The horizontal deformation survey on 22 June revealed a 20 mm decrease since mid May in the distance between stations on opposite sides of the 600 m-wide crater. Since the stations were installed in 1976, this distance had shortened to its 22 June length on only a few occasions (in early 1976 and several times in 1980 and 1981). The NZGS interpreted the shortening as deflationary contraction indicating low magmatic or gas prassure.
No volcanic (B-type) earthquakes were recorded [8 June through 21 August]. Bursts of possible moderate-frequency, moderate-amplitude tremor were recorded during the first half of June.

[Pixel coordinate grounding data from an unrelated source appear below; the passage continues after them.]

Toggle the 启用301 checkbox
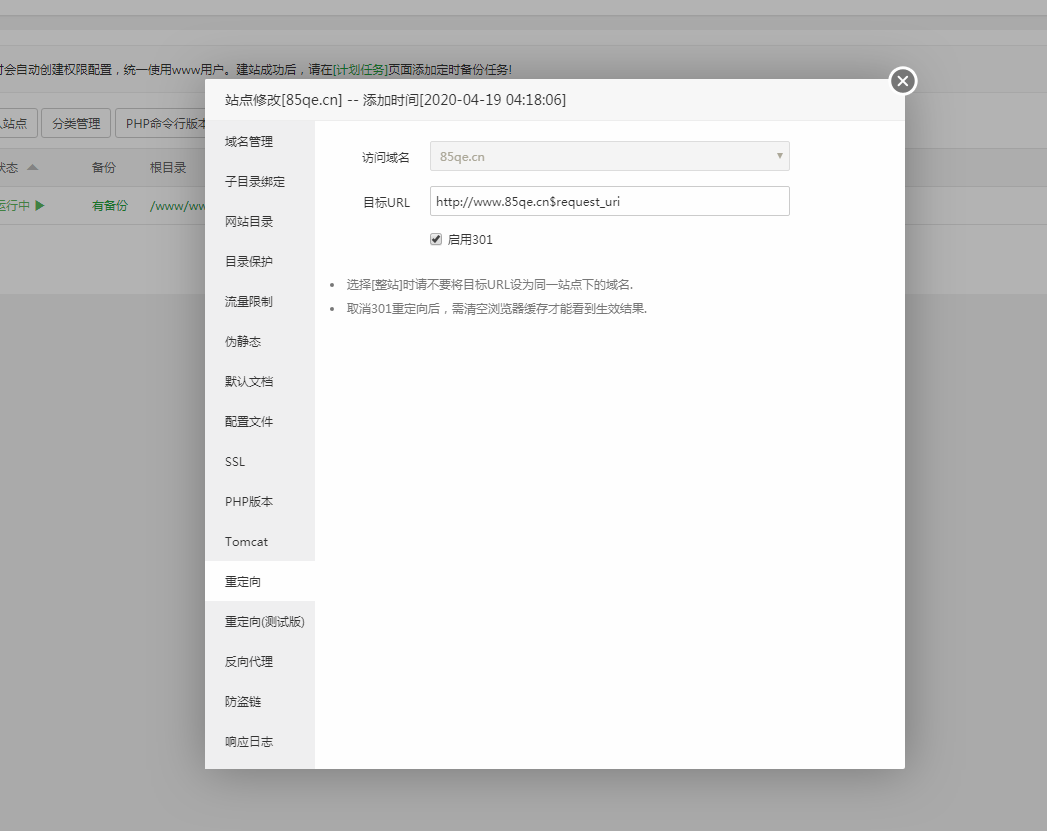 [x=436, y=240]
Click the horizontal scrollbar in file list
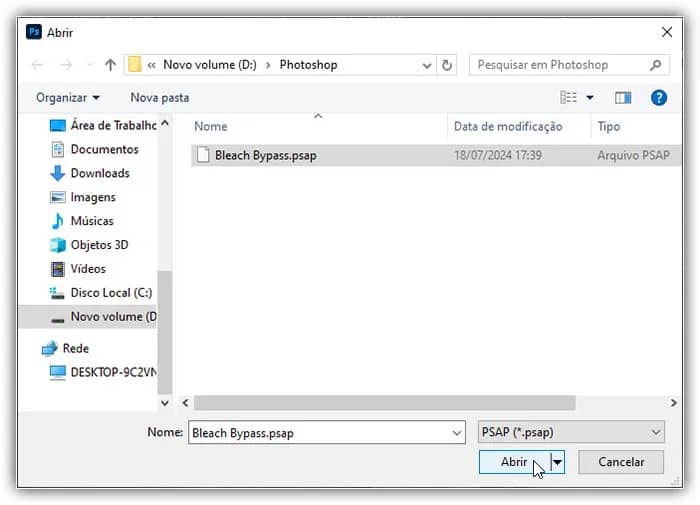The width and height of the screenshot is (700, 505). [x=384, y=402]
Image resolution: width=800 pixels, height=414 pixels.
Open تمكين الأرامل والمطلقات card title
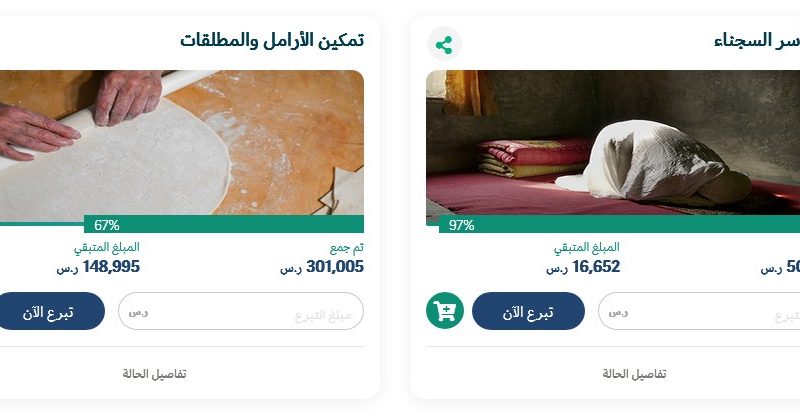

Geologic Background. Ruapehu, one of New Zealand's most active volcanoes, is a complex stratovolcano constructed during at least four cone-building episodes dating back to about 200,000 years ago. The 110 km3 dominantly andesitic volcanic massif is elongated in a NNE-SSW direction and surrounded by another 100 km3 ring plain of volcaniclastic debris, including the Murimoto debris-avalanche deposit on the NW flank. A series of subplinian eruptions took place between about 22,600 and 10,000 years ago, but pyroclastic flows have been infrequent. A single historically active vent, Crater Lake, is located in the broad summit region, but at least five other vents on the summit and flank have been active during the Holocene. Frequent mild-to-moderate explosive eruptions have occurred in historical time from the Crater Lake vent, and tephra characteristics suggest that the crater lake may have formed as early as 3000 years ago. Lahars produced by phreatic eruptions from the summit crater lake are a hazard to a ski area on the upper flanks and to lower river valleys.
Information Contacts: I. Nairn, NZGS, Rotorua; P. Otway, NZGS, Wairakei.